From Common Defense to Collective Security

It has now been noted both by proponents and by opponents of NATO expansion that the way the expansion is being implemented will dilute the traditional common defense function of the alliance and replace it with some kind of collective security system. Dr. Henry Kissinger, in a lucid analysis, has pointed out that the so-called Founding Act (the agreement that relates an expanding NATO to Russia) "seeks to graft a system of collective security on top of an alliance system." I think Dr. Kissinger is too optimistic. As the expansion of NATO rolls forward, there will be no "alliance system" left, except on paper. The de facto functioning of the new structure will be akin to the Organization of the American States, useful perhaps (as is the OAS) as an "HMO" for democracy.

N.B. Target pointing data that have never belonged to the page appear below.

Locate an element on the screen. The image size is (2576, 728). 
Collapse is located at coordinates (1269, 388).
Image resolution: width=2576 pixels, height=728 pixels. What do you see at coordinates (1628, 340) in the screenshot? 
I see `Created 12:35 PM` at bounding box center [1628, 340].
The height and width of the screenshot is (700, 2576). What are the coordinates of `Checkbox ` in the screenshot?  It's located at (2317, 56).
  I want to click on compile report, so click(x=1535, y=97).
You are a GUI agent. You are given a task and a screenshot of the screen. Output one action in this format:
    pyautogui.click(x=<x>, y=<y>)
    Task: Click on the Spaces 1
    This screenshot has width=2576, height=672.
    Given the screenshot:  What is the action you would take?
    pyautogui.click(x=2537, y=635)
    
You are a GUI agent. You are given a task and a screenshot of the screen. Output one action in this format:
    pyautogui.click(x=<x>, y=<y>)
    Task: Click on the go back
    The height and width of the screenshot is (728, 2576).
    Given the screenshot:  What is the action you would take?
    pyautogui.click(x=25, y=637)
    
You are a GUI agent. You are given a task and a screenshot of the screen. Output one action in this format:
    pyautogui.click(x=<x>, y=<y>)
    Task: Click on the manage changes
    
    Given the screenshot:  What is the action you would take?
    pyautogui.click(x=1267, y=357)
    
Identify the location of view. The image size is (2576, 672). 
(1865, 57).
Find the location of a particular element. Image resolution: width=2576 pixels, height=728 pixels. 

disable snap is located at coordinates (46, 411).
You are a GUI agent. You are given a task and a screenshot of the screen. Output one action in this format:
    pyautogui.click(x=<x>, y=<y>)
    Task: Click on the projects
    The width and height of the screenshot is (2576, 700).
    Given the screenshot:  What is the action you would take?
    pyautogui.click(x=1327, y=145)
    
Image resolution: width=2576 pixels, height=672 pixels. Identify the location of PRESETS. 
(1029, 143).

By blaming the Founding Act for this outcome, however, one would underestimate the dynamic that the expansion process has unleashed. President Clinton's effort to patch up some agreement with President Yeltsin was necessary -- not so much to "appease" Russia -- but to accommodate the European allies, both the old members and in particular the new prospective members. I have heard many senior officials from Poland and Hungary stress that, while their countries ardently desire to join the Atlantic club, they do not want to antagonize Russia. As one senior Hungarian official put it, NATO must be seen by Russia as something friendly like the Organization for Security and Cooperation in Europe. Vaclav Havel said: "the Eastern European countries now being considered for NATO membership have all agreed that we would be willing to join the alliance only against the backdrop of a strategic partnership with [Russia]. [With the] Founding Act, this is now happening."

If the expansion goes forward and thereby transforms NATO into a European "OAS," I am sure some ten, fifteen years from now we will ask ourselves how we could have failed to foresee this outcome. Was it not predictable that this would happen if our alliance -- after having strenuously maintained its common defense against a clear and ever-present danger for a harrowing forty years -- added new members and began to stress new, non-military missions at a time when that danger had vanished? The public can't be fooled; it sees the invoked threat of an expansionist Russia as a hypothetical future, and realizes that for the present threat from Russia's nuclear detritus the new NATO will be irrelevant, if not harmful.


Fred C. lklé was Undersecretary of Defense for Policy in the Reagan Administration and is now affiliated with the Center for Strategic and International Studies, Washington, D.C.